Infine, il crimine organizzato in Kosovo all’incirca è proporzionale a quello degli altri paesi della regione rimasti dopo la dissoluzione della Jugoslavia. E questa criminalità è di un tipo cooperativo: i criminali collaborano là dove non ci sono rapporti o controlli degli organi legali o sono gli stessi alti poteri corrotti e collusi con la criminalità.
Feral: In tutta questa storia qual è la posizione dell’Albania? Il ministro della difesa albanese tempo fa ha dichiarato che non desidera sedersi allo stesso tavolo col ministro serbo della difesa perché "a Belgrado si prepara il disegno della Costituzione nel quale il Kosovo è definito come una parte del territorio della Serbia". Cosa pensa di questa dichiarazione?
Maliqi: L’Albania a lungo ha condotto una politica molto riguardevole nei confronti dei vicini della regione, tra gli altri anche verso la Serbia, così da non essere accusata di avere aspirazioni territoriali e di desiderare l’annessione del Kosovo o di una parte della Macedonia. Credo che la politica ufficiale albanese continuerà ancora a tenere questa cauta tendenza a non scontrarsi e a mantenere attive le collaborazioni.
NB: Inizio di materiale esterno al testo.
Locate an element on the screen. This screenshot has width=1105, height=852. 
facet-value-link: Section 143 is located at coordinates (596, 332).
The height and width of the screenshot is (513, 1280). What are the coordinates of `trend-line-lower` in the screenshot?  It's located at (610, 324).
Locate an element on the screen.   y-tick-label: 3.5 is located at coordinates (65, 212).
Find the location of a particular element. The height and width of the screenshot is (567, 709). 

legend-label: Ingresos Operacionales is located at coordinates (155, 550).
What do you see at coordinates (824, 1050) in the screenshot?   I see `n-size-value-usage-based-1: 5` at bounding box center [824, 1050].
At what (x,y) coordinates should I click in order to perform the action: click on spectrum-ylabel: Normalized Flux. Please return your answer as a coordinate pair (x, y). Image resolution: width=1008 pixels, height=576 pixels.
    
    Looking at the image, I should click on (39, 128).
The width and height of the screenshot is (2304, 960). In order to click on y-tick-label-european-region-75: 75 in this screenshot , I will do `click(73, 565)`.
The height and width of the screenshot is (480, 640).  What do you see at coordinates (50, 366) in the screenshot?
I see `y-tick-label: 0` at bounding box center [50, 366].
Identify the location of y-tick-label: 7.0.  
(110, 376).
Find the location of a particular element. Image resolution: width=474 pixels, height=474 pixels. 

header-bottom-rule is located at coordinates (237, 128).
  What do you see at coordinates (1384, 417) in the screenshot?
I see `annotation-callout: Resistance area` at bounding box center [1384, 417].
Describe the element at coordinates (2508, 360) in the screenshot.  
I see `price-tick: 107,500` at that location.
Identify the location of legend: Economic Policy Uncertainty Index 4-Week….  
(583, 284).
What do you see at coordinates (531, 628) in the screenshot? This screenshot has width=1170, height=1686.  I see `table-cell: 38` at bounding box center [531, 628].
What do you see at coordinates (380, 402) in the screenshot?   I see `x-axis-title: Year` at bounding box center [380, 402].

Tuttavia, Tirana adesso ha una visione decisamente migliore sulla situazione in Kosovo e alcuni politici e analisti comprendono che non è solo interesse del Kosovo ma anche della Serbia e della regione accettare la nuova realtà, che si è creata in Kosovo dopo l’intervento della NATO nel 1999. Il ministro della difesa albanese Pandeli Majko ha solo ricordato che la Serbia sta andando lungo un avventuristico corso di inasprimento, pregiudicando lo status del Kosovo.